I recently bought a cheap 2Gb USB stick (a Buffalo) with the intention of speeding up both my media centre PC and my laptop, both of which run Vista. After plugging it in to the media centre PC I couldn't get it to work - Windows was convinced that it wasn't fast enough to be used for Readyboost. Ok, time to try the laptop - perhaps it was something to do with the on-board USB controller...
On the laptop I had more success. Initially, I had no trouble getting it to work - plugged it in and told it to enable Readyboost and off it went. I've been using it for several days without trouble. Now today I plugged it in (after having booted up my laptop this time, not before powering on), and I was told it wasn't fast enough. So what had changed? Well, the first time I tried it, I only had the stick connected to the laptop, and no other USB devices. Then, whenever I'd been using the laptop, I'd always plugged in all my USB devices when I powered on the machine. Today, I'd plugged in my external USB-powered hard drive first, then had to walk off to find the USB key before I could plug it in. By the time I got to the computer, everything was booted, and I was told it wouldn't work.

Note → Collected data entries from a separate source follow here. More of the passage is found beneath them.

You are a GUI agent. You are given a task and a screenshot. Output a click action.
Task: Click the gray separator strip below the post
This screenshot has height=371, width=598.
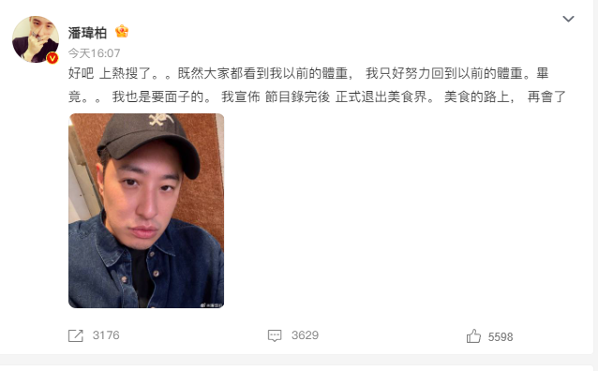coord(299,360)
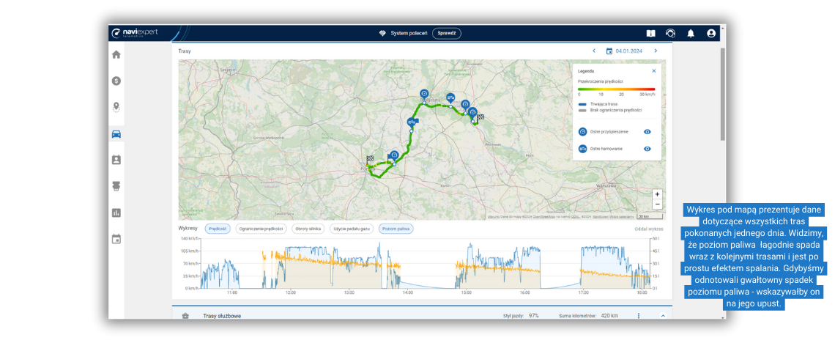
Task: Click the notifications bell icon
Action: click(691, 33)
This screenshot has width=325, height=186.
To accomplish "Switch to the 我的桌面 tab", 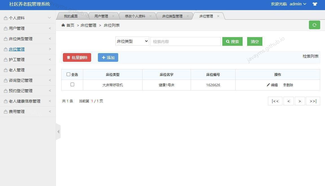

I have a Dell D610, which has two USB ports on the back and two on the side, so with the hard drive plugged in the back, I tried the side ports, thinking that they might use a separate controller on the motherboard, but that made no difference. So, I tried plan B, and unplugged the hard drive. Now, when I plugged in the USB stick it worked just fine. I then connected the hard drive and everything was back to normal. Of course, I retested the whole process and couldn't duplicate the fault (typical), but this course of action helped me when ReadyBoost stopped working, so I figured I should blog about it.
So, having had a good play with it on the laptop, I've just shut down my media centre box, plugged the USB stick in, and started up the machine again... hey presto - it works! I had to tell the system to re-test the device, but now it's working, and on that system (with only 1Gb RAM instead of 2Gb) I may even see some performance improvements.
I've heard people throwing around ideas about changing the file system type to get a USB stick to work (FAT, FAT32 or NTFS), but I must admit I'm not sure that would make much difference. Given that ReadyBoost data is stored in one single file on the drive means that accessing the file isn't going to be that big an overhead... though I guess it could be something to do with how big the cluster sizes are for each type of file system (getting rather low level and geeky here, but there's a good article on the Microsoft site about this.)